Por el contrario, la película de Rafelson se va al otro extremo. Supongo que 35 años después ya se podía ser explícito (la novela lo es bastante más que la película de Garnett), y a eso se dedica el director con la participación de David Mamet en el guion, el primero de su carrera. Mamet ya era en aquel momento un reputado dramaturgo con varias obras de éxito en el off-Broadway. Su guion potencia el aspecto sexual que actúa como motor de la relación entre Cora y Frank, plasmada en la célebre escena del polvo en la cocina. Pero hay más: esa relación que mantienen junto al cadáver de Nick, algo que está en Cain, pero que, por supuesto, ni siquiera se insinúa en Garnett. Jessica Lange consigue resultar tremendamente sexi, sin maquillar su aspecto de trabajadora.

Por otra parte, Rafelson-Mamet restituyen a Nick su condición de griego, incluso la refuerzan en relación con la novela, mediante una fiesta con sus compatriotas. Además, la interpretación de John Colicos sí nos hace pensar en ese personaje “grasiento y apestoso” que describe Cora en la novela, y nos hace creíble su deseo de tener un hijo (el Nick de Garnett es demasiado mayor): es ejemplar esa secuencia en que rodea a Cora con sus pies desnudos, tocándole la barriga. Desde luego el abogado (que aquí sí se llama Katz), interpretado por Michael Lerner, no tiene la fuerza del de Cronyn, pero en general veo esta versión más cercana a Cain, que no la de Garnett. El final, aunque nos ahorra las últimas palabras de Frank antes de ser ejecutado, me parece mucho mejor: con Frank junto al cadáver de Cora, sin necesidad de explicar al espectador cuál es la condena moral que experimenta el protagonista.

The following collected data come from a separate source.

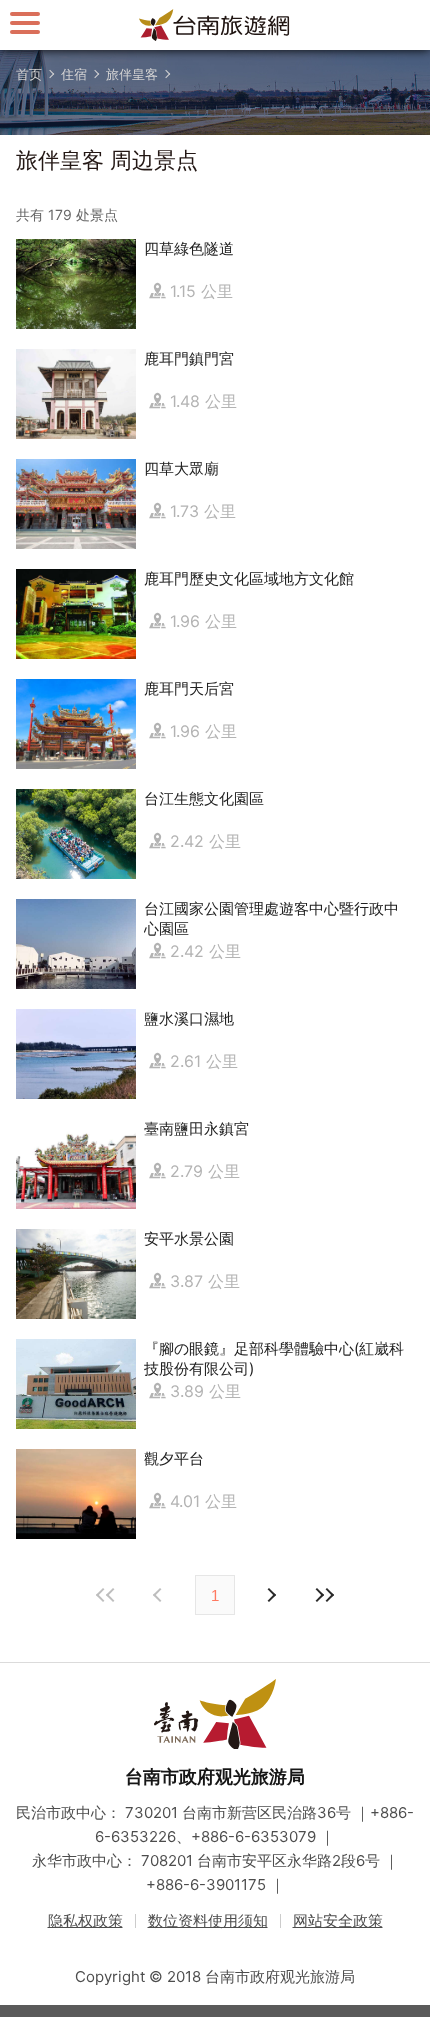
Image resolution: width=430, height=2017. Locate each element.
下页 (160, 1595)
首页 (29, 74)
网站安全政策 (338, 1920)
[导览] (25, 22)
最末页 (324, 1595)
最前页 (106, 1595)
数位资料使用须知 (208, 1920)
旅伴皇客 (132, 74)
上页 (270, 1595)
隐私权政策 (85, 1920)
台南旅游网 (215, 25)
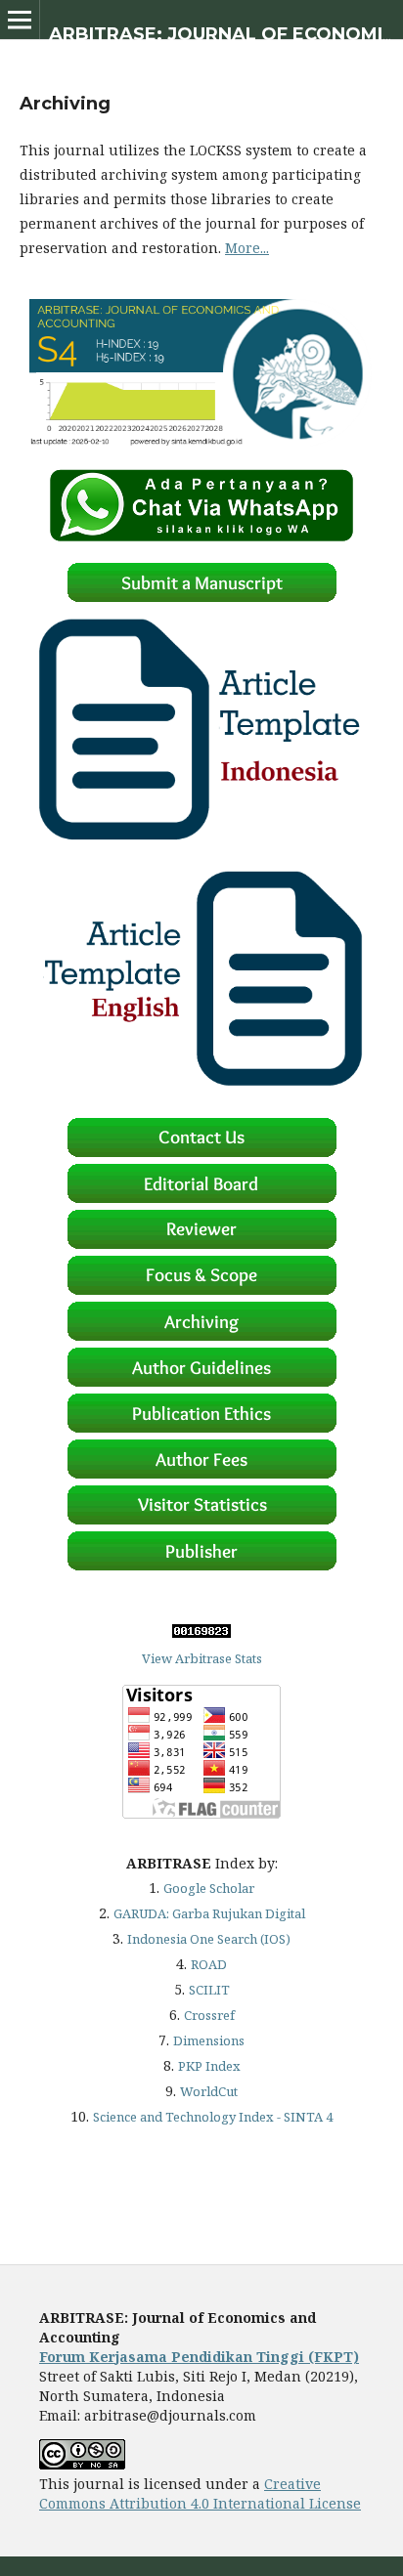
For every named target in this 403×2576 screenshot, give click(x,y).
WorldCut (209, 2091)
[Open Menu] (19, 19)
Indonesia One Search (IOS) (209, 1939)
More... (247, 247)
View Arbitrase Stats (202, 1658)
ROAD (209, 1964)
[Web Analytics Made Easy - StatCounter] (201, 1633)
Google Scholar (208, 1888)
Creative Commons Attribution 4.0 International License (200, 2493)
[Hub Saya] (201, 537)
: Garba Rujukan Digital (209, 1913)
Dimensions (209, 2040)
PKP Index (209, 2066)
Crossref (209, 2015)
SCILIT (209, 1989)
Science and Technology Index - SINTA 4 (213, 2116)
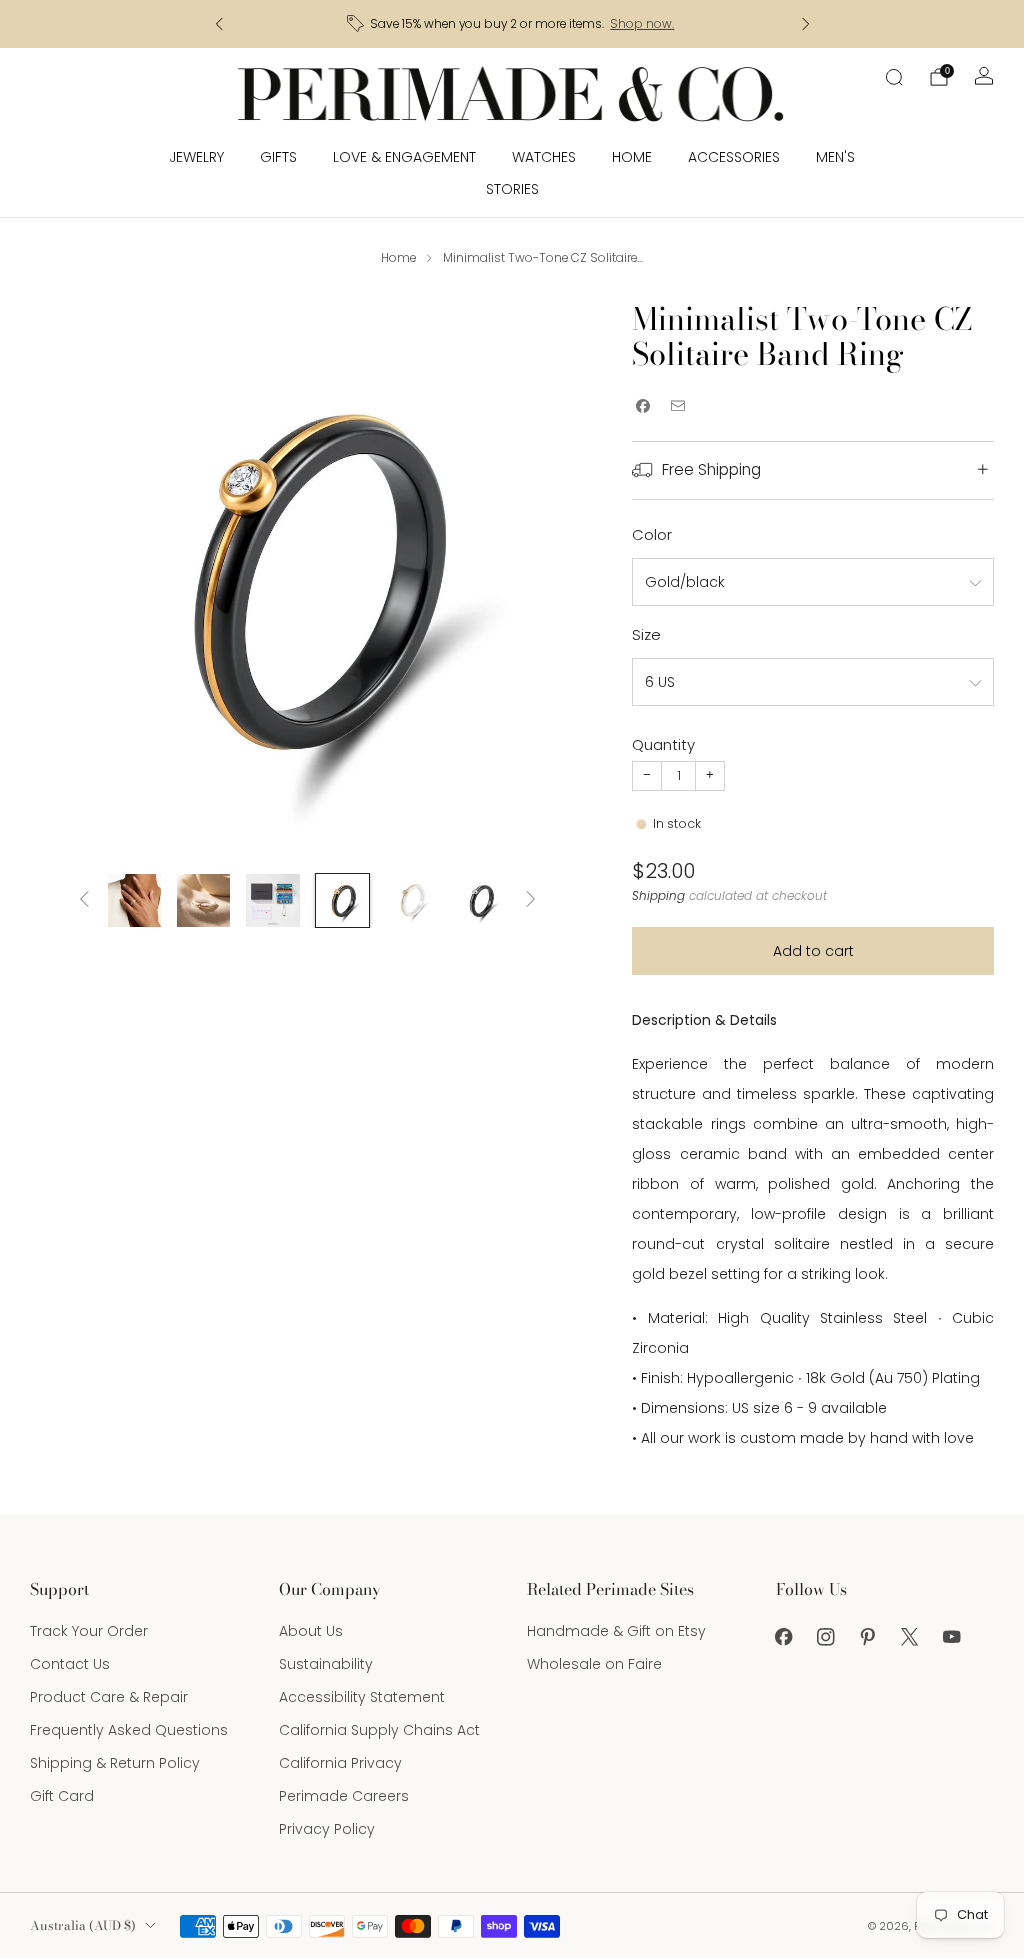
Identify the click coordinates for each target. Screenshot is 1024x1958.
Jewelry (196, 157)
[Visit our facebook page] (784, 1637)
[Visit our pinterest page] (868, 1637)
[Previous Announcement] (219, 24)
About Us (311, 1631)
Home (632, 157)
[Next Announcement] (806, 24)
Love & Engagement (404, 157)
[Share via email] (677, 406)
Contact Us (70, 1664)
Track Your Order (89, 1631)
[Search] (894, 77)
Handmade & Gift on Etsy (616, 1631)
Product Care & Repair (109, 1697)
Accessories (734, 157)
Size (646, 634)
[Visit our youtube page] (952, 1637)
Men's (835, 157)
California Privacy (340, 1763)
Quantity (663, 744)
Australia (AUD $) (83, 1925)
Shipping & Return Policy (115, 1763)
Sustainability (326, 1664)
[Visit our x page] (910, 1637)
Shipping (658, 896)
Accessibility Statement (362, 1697)
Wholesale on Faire (594, 1664)
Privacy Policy (327, 1829)
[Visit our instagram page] (826, 1637)
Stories (512, 189)
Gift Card (62, 1796)
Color (652, 534)
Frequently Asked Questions (129, 1730)
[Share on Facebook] (642, 406)
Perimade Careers (344, 1796)
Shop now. (642, 24)
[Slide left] (84, 900)
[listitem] (512, 24)
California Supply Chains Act (379, 1730)
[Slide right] (531, 900)
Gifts (278, 157)
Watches (544, 157)
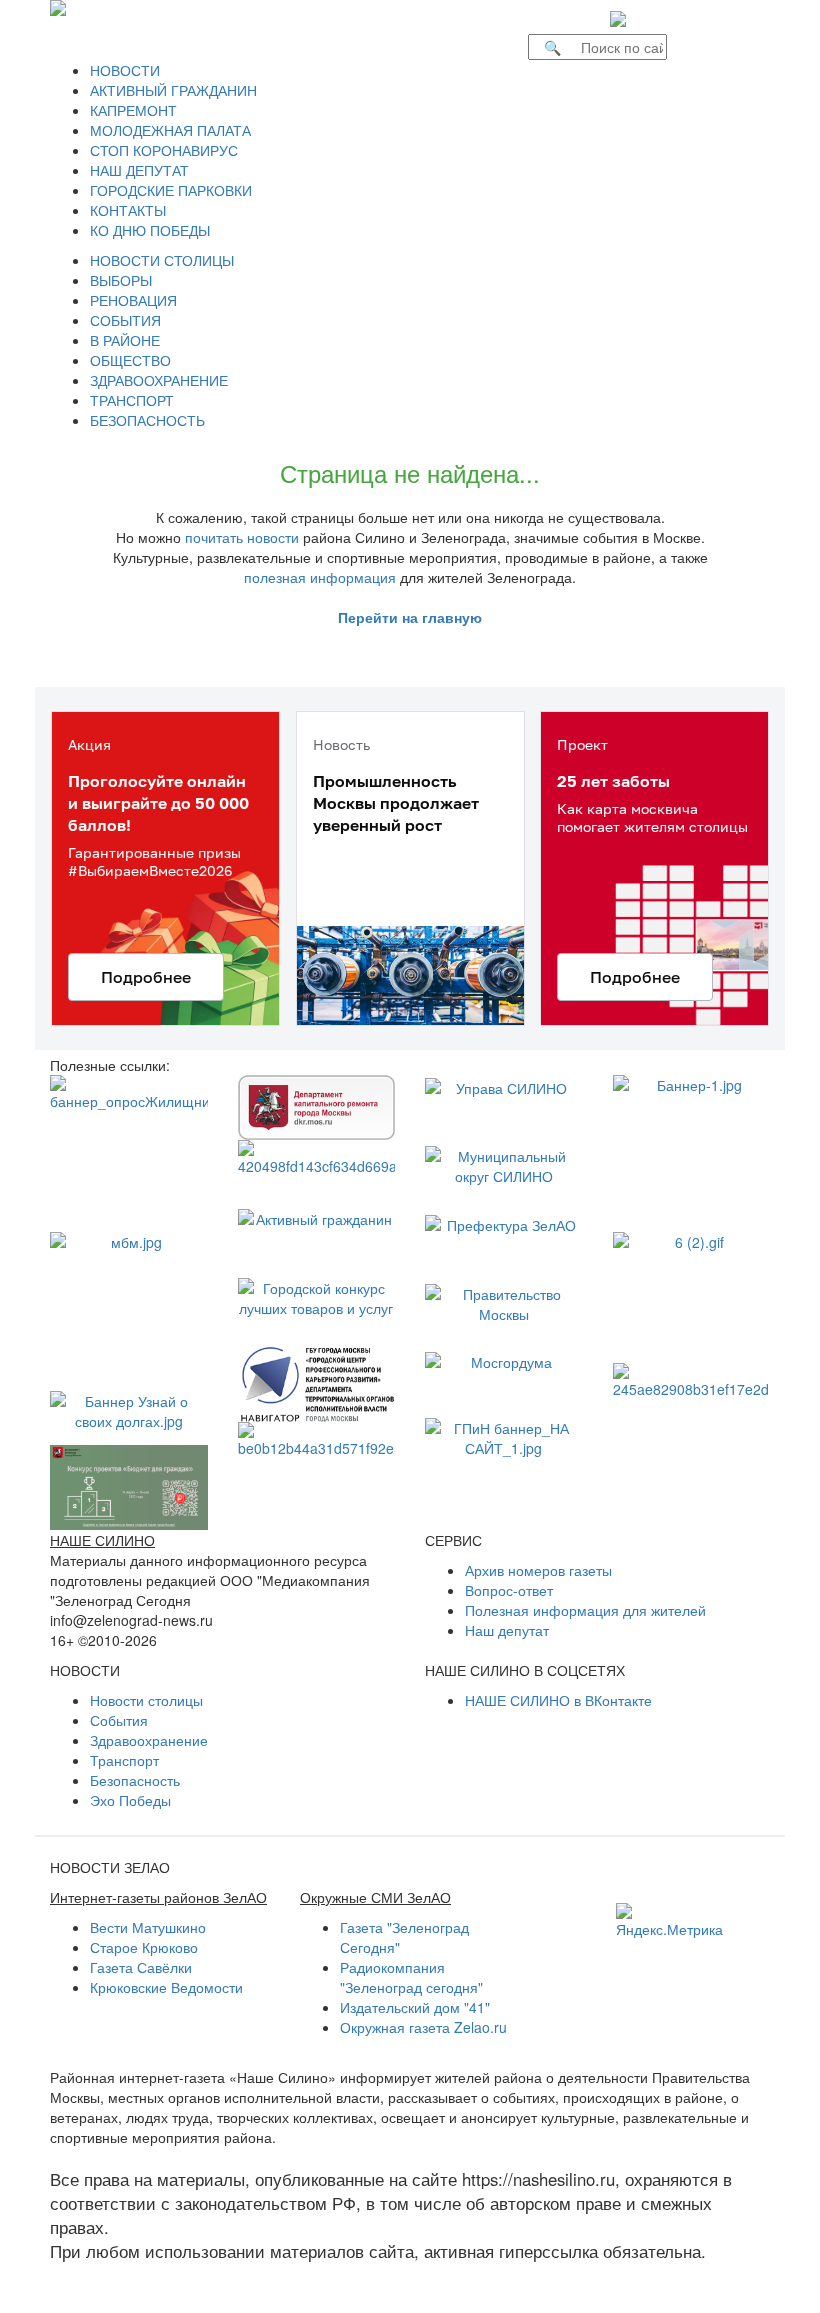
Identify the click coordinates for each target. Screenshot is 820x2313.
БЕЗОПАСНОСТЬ (147, 420)
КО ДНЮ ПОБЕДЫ (150, 230)
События (119, 1720)
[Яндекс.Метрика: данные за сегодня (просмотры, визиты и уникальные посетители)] (669, 1921)
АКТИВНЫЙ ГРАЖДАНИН (173, 90)
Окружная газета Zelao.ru (423, 2027)
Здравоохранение (149, 1740)
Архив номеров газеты (538, 1570)
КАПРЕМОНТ (133, 110)
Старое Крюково (144, 1947)
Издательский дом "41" (415, 2007)
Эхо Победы (130, 1800)
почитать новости (242, 537)
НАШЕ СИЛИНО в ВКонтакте (558, 1700)
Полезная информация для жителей (585, 1610)
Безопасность (135, 1780)
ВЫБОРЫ (121, 280)
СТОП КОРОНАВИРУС (164, 150)
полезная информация (320, 577)
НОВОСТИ (125, 70)
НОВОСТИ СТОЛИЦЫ (162, 260)
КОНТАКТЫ (128, 210)
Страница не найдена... (410, 472)
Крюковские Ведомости (166, 1987)
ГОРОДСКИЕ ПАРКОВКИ (171, 190)
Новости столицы (146, 1700)
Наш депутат (507, 1630)
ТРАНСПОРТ (132, 400)
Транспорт (124, 1760)
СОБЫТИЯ (125, 320)
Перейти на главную (410, 617)
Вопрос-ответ (509, 1590)
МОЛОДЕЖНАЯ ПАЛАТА (170, 130)
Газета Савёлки (141, 1967)
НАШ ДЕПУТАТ (139, 170)
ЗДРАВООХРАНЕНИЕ (159, 380)
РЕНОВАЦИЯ (133, 300)
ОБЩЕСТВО (130, 360)
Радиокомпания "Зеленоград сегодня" (411, 1977)
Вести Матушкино (148, 1927)
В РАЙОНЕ (125, 340)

Acabo con una referencia a los aspectos visuales. La película de Garnett sigue la plantilla del cine criminal de la época, con fotografía de Sidney Wagner. A mí, personalmente, no me parece que la dirección de Garnett aporta demasiado a la película. Hay algunos buenos momentos, como la presentación de Cora o ese gesto final del brazo inerte dejando caer el lápiz de labios, y se trabaja bien la negrura del relato, pero no la destacaría especialmente dentro de las decenas de películas noir de la época. Por el contrario, Rafelson se sirve del “bergmaniano” Sven Nykvist para la fotografía, que recurre como es habitual en él al uso de poca luz, con preferencia por los tonos marrones, terrosos, que se ajustas perfectamente a la historia. Además, gracias a la excelente ambientación, uno siente la mugre, el olor, la grasa, del restaurante, algo que no experimentamos en el film de Garnett.

No me alargo, porque en definitiva este es un hilo dedicado a Visconti. Me permito reiterar, eso sí, mi opinión de que la película del director milanés es claramente superior a la de Garnett.